### STATED EXERCISE
Answer from the stove forum thread:
1. What feeds the fire box?
2. What does the flange direct along the ceiling?
3. What does bholler's customer complain about?

Also btw,   the passive powered air flow between the fire 'box' and the outer tile structure, continuing up between the double-walled pipe, then spilling out the screened air outlet then against/along the flange directing the hot air along the ceiling  against & down the wall pushing the cooler air back up underneath said venting structure of stove, etc. 
(outside air feeds the fire 'box')


----------



## bholler (Nov 13, 2018)

MeridianStove said:


> I think it might have something to do with the circular fire 'box' ?
> Also btw,   the passive powered air flow between the fire 'box' and the outer tile structure, continuing up between the double-walled pipe, then spilling out the screened air outlet then against/along the flange directing the hot air along the ceiling  against & down the wall pushing the cooler air back up underneath said venting structure of stove, etc.
> (outside air feeds the fire 'box')


Like i said good stove and really fantastic looks.  But as far as efficency goes nothing special.  And our customer complains that it is a pain to load full because of the firebox shape.


----------



## bholler (Nov 13, 2018)

### DATA LINES
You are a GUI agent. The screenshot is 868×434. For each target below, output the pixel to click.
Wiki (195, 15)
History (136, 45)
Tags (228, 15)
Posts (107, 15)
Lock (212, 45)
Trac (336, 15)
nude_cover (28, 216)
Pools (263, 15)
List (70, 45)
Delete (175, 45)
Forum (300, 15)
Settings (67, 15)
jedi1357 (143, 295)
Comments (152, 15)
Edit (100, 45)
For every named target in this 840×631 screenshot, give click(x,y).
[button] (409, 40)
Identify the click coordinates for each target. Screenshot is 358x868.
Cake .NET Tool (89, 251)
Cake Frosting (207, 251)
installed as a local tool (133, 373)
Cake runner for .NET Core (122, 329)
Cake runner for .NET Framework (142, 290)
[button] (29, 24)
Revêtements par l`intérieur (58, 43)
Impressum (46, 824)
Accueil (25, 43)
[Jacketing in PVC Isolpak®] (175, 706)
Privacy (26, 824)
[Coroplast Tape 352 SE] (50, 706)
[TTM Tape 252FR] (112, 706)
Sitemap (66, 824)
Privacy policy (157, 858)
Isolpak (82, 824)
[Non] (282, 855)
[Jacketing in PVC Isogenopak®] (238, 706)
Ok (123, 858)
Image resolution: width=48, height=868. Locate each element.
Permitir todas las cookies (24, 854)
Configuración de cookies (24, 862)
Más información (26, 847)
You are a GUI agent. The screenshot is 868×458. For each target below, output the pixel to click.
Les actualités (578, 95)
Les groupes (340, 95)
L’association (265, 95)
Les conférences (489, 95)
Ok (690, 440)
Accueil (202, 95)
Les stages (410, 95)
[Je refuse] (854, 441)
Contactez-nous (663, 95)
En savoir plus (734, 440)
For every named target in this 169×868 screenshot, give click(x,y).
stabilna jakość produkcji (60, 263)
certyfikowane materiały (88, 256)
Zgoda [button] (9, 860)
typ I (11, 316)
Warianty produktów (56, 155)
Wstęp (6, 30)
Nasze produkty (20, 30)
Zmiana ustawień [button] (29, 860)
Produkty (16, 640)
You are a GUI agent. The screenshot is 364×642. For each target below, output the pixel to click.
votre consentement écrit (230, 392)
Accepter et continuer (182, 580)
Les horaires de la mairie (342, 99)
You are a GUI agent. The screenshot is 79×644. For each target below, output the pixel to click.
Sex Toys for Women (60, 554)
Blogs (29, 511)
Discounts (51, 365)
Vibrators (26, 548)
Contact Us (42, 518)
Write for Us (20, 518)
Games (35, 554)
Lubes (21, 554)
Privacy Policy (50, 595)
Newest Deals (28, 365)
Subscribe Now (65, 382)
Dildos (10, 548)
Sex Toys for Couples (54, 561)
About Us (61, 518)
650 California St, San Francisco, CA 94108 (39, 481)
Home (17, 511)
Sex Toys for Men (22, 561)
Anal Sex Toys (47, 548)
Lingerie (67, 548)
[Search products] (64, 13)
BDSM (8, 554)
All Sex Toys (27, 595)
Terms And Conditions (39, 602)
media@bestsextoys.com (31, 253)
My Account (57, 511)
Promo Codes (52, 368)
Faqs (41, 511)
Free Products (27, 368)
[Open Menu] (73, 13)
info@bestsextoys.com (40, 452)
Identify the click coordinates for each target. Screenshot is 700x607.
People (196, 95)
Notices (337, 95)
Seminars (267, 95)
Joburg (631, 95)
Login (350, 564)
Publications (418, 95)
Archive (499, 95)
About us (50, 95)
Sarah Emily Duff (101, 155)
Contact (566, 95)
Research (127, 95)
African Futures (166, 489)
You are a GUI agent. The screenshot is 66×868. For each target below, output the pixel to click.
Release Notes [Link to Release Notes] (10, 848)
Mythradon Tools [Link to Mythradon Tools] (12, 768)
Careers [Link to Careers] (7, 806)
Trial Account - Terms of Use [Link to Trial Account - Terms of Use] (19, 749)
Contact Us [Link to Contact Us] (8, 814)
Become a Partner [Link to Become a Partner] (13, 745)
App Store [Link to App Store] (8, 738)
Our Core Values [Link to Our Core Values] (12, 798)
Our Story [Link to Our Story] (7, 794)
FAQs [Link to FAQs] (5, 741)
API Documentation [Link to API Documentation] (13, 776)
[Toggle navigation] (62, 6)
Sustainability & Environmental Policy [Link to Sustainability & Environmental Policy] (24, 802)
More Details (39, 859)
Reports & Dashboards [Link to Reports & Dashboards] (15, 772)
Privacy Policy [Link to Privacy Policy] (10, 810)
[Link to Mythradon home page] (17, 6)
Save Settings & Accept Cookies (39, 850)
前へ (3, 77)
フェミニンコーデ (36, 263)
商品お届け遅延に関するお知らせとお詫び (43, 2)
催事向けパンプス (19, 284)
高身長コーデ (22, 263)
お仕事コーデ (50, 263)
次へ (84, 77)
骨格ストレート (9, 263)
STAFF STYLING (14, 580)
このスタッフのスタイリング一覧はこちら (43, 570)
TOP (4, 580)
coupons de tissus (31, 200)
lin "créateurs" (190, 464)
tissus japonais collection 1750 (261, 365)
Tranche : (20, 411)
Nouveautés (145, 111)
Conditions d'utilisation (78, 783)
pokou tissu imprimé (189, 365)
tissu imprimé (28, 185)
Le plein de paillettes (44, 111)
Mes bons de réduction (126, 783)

### WRITTEN ANSWER
1. Outside air.
2. The hot air.
3. That the stove is a pain to load full because of the firebox shape.